Sim, muitos dos mais privilegiados são preconceituosos por não saberem conviver com essas diferenças, mas o outro lado da moeda também precisa aprender a conviver com educação em sociedade. Isso poderia ser ensinado pela escola, mas, pela ausência do Estado, essa grande massa é mantida sem referência de civilidade, enquanto os mais educados alimentam ainda mais seu sentimento de superioridade e preconceito.
Fato. Não há inocentes nessa história. A doença é generalizada.
Porém, o que mais me enoja é o uso político dessa realidade, tanto pela direita quanto pela esquerda, que usam exatamente a mesma matéria prima para disseminar suas teses e angariar seguidores entre os que tomam partido de alguma das partes.
A política séria seria enxergar de forma mais ampla o problema nos dois lados, em vez de fomentar ainda mais as lutas entre as classes que tanto já dividiram o país e continuam a destruir nossa unidade e identidade.
Para finalizar, lembro que falo com legitimidade, pois conheço muito bem os dois lados da moeda. Não concordo com ambos. Seguimos no terceiro mundo porque ainda nos comportamos como tal.
Não somos melhores que ninguém. Enquanto tivermos governos incompetentes, eleitos por uma população que é mantida na ignorância, seremos um país de contradições e de gente arrogante nos dois lados.
Ninguém é melhor porque é rico e tampouco é mais digno porque é pobre. A verdade é que nossa sociedade está doente e a mediocridade assola todas as classes sociais.
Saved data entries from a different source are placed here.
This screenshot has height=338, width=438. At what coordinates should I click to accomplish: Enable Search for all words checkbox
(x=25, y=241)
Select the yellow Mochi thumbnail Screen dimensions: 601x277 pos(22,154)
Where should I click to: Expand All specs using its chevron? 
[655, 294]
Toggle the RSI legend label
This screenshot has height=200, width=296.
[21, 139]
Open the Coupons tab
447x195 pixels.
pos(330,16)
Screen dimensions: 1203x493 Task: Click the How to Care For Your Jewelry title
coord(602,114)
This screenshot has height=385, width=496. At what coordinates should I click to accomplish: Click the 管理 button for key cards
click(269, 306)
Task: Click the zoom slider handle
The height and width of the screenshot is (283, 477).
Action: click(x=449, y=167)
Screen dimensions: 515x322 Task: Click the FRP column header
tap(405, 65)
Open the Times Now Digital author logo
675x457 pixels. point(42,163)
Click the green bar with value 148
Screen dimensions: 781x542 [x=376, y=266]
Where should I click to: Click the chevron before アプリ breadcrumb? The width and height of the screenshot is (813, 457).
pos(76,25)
Precisamos pensar fora da caixa, crescer como sociedade e nos livrar dos políticos sanguessugas que se perpetuam no poder. Precisamos de lideranças que interrompam esse discurso que divide e iniciem um novo ciclo de união, apesar das diferenças.
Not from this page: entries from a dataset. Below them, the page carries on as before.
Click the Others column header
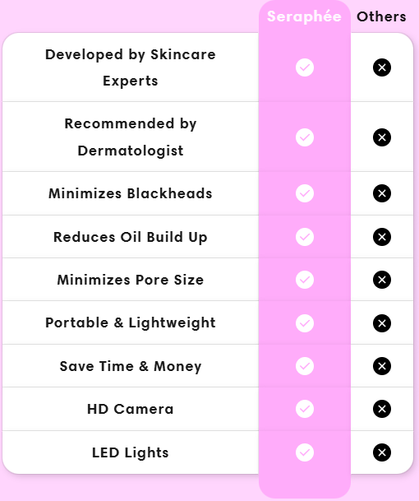 [381, 16]
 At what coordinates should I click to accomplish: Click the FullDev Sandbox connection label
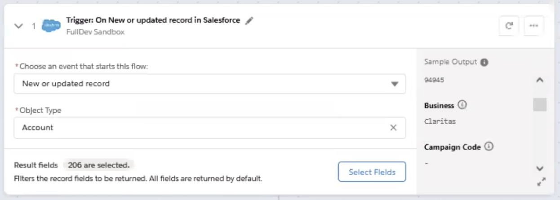pyautogui.click(x=95, y=32)
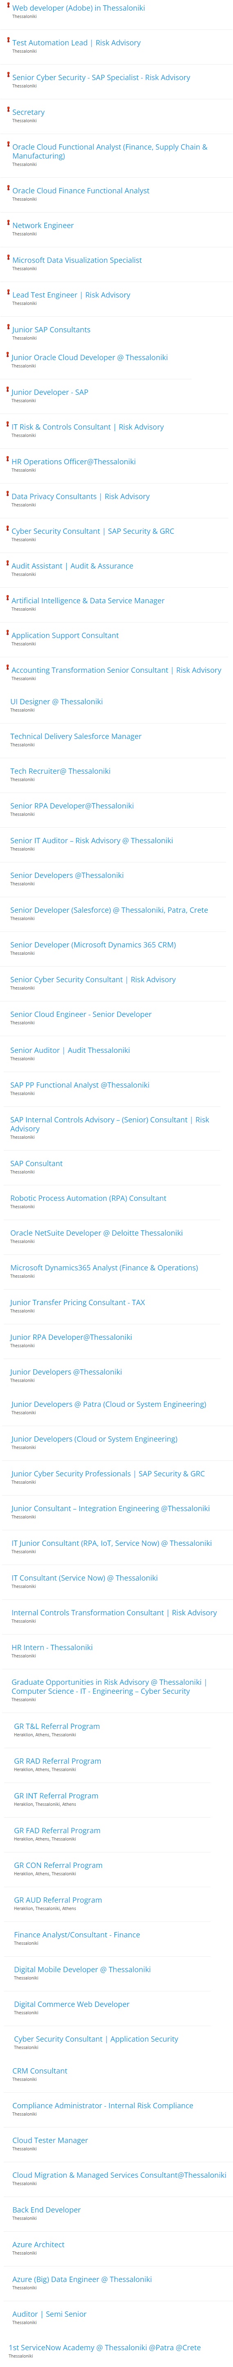Open the Web developer (Adobe) in Thessaloniki job
Image resolution: width=233 pixels, height=2367 pixels.
click(78, 8)
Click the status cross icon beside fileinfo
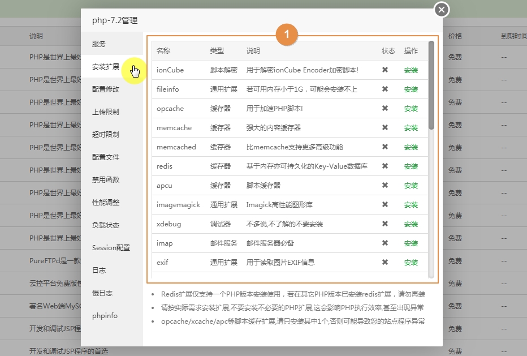This screenshot has height=356, width=527. click(385, 89)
Só assim o rico estenderá a mão e o pobre vai lutar com todas as suas forças e dignidade para sair de sua condição. Uma população que tem como lema o trabalho e tem uma mentalidade de construção e dignidade. Um país que trabalha e cresce e não uma nação que cria dependentes e vendedores de votos.
Até quando seguiremos para o lado errado? Até quando seremos reféns desses discursos que fomentam lutas entre os próprios brasileiros?
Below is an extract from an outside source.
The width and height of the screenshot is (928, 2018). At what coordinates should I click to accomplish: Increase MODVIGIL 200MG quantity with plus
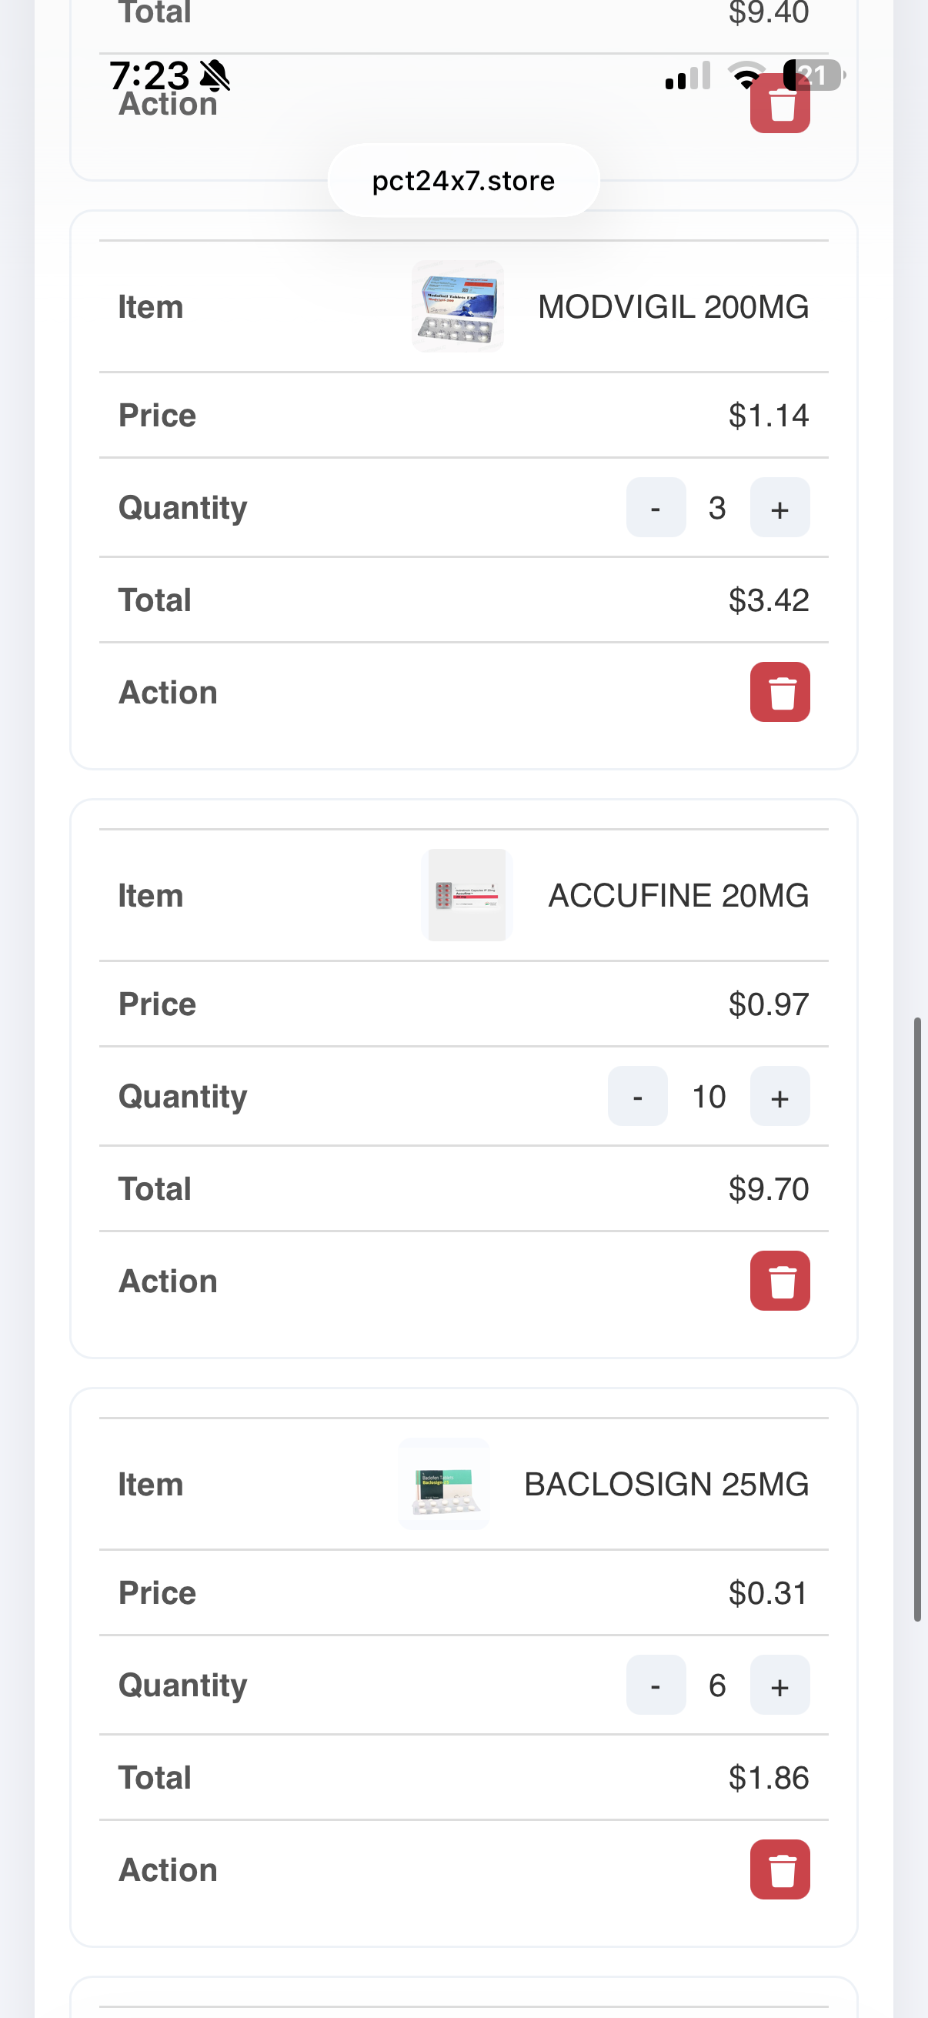tap(779, 508)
Enquanto isso, nos últimos 4 anos e meio, as empresas brasileiras na bolsa já perderam 1 trilhão de dólares (U$1.000.000.000.000,00). O dólar flertou hoje pela primeira vez, desde o Plano Real, com os 4 reais. Outros bilhões estão sendo gastos para as Olimpíadas, que têm trazido para o Rio de Janeiro toda a atenção da imprensa internacional, que tem divulgado essas lamentáveis imagens e notícias sobre violência nos quatro cantos do Planeta.
Resultado? Estamos pagando caro para queimar de vez o filme do país. O mundo assiste perplexo a um Brasil que há pouco tempo foi uma promessa, mas que hoje se tornou uma vergonha.